### [What is required]
Starting with the first line, output the data exactly through to the end.

### [Materials provided]
* * *
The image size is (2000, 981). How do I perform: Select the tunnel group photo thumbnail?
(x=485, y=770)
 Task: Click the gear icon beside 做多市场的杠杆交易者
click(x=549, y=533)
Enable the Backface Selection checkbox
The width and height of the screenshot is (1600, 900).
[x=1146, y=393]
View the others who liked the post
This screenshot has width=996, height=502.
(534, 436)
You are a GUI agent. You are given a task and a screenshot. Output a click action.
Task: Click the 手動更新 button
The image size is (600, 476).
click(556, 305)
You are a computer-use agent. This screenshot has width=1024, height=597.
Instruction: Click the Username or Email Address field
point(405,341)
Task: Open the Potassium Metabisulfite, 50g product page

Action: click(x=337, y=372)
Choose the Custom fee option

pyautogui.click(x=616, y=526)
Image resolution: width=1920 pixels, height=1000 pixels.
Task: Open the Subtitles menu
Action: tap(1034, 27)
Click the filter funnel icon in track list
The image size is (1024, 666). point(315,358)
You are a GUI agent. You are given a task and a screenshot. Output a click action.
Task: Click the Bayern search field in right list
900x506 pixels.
* * *
### [Response]
The image size is (2000, 981). How do I perform: Select the tunnel group photo thumbnail?
(x=485, y=770)
 Task: Click the gear icon beside 做多市场的杠杆交易者
click(x=549, y=533)
Enable the Backface Selection checkbox
The width and height of the screenshot is (1600, 900).
[x=1146, y=393]
View the others who liked the post
This screenshot has width=996, height=502.
(534, 436)
You are a GUI agent. You are given a task and a screenshot. Output a click action.
Task: Click the 手動更新 button
The image size is (600, 476).
click(556, 305)
You are a computer-use agent. This screenshot has width=1024, height=597.
Instruction: Click the Username or Email Address field
point(405,341)
Task: Open the Potassium Metabisulfite, 50g product page

Action: click(x=337, y=372)
Choose the Custom fee option

pyautogui.click(x=616, y=526)
Image resolution: width=1920 pixels, height=1000 pixels.
Task: Open the Subtitles menu
Action: tap(1034, 27)
Click the filter funnel icon in track list
The image size is (1024, 666). point(315,358)
You are a GUI agent. You are given a task and a screenshot. Output a click action.
Task: Click the Bayern search field in right list
900x506 pixels.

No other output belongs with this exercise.